▶ Task prompt: The line with "Open help for Build branch filter" through the last line of the entries: give these again exactly, and only these, without any pictures.
-------- Excerpted records --------
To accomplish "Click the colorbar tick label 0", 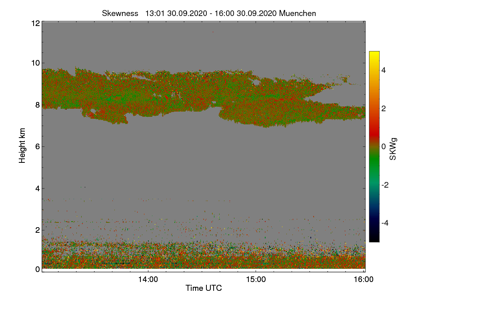I will (384, 146).
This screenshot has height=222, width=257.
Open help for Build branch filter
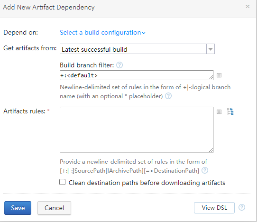click(119, 65)
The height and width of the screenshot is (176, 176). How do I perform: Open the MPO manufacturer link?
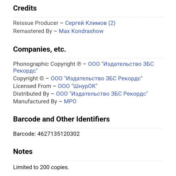click(70, 101)
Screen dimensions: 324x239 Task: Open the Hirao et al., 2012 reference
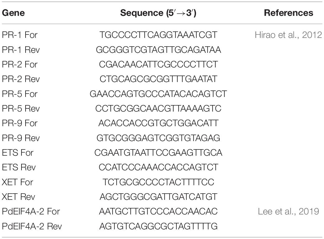point(288,35)
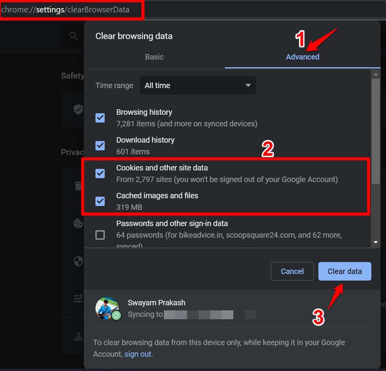This screenshot has height=371, width=386.
Task: Click the settings search magnifier icon
Action: pyautogui.click(x=73, y=36)
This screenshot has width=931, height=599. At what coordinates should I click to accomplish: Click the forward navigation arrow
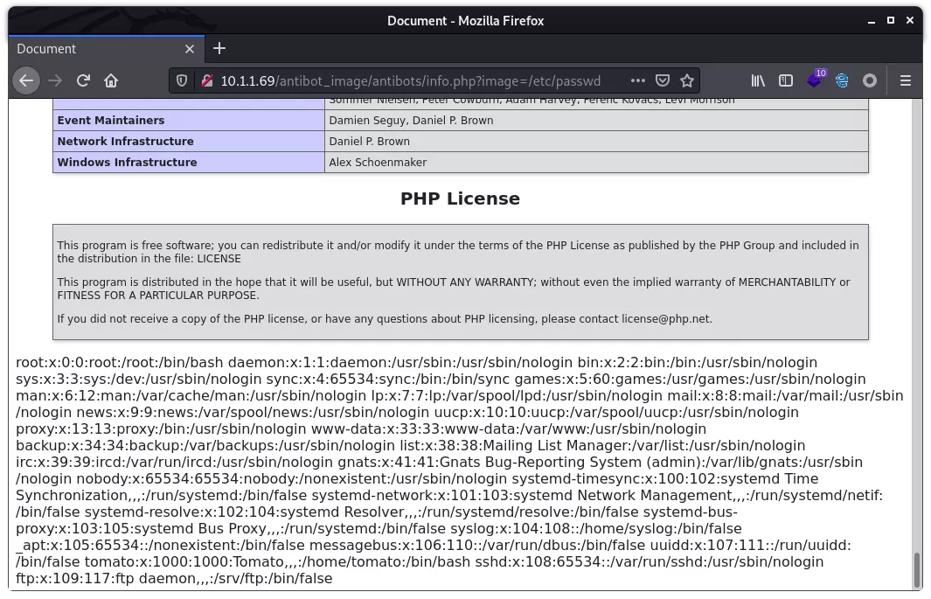pyautogui.click(x=55, y=80)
--------
▶ Your response:
Open help for Build branch filter
click(119, 65)
The height and width of the screenshot is (176, 176). How do I perform: Open the MPO manufacturer link?
click(70, 101)
Screen dimensions: 324x239 Task: Open the Hirao et al., 2012 reference
point(288,35)
This screenshot has height=371, width=386.
Task: Click the settings search magnifier icon
Action: pyautogui.click(x=73, y=36)
This screenshot has width=931, height=599. At what coordinates should I click to accomplish: Click the forward navigation arrow
pyautogui.click(x=55, y=80)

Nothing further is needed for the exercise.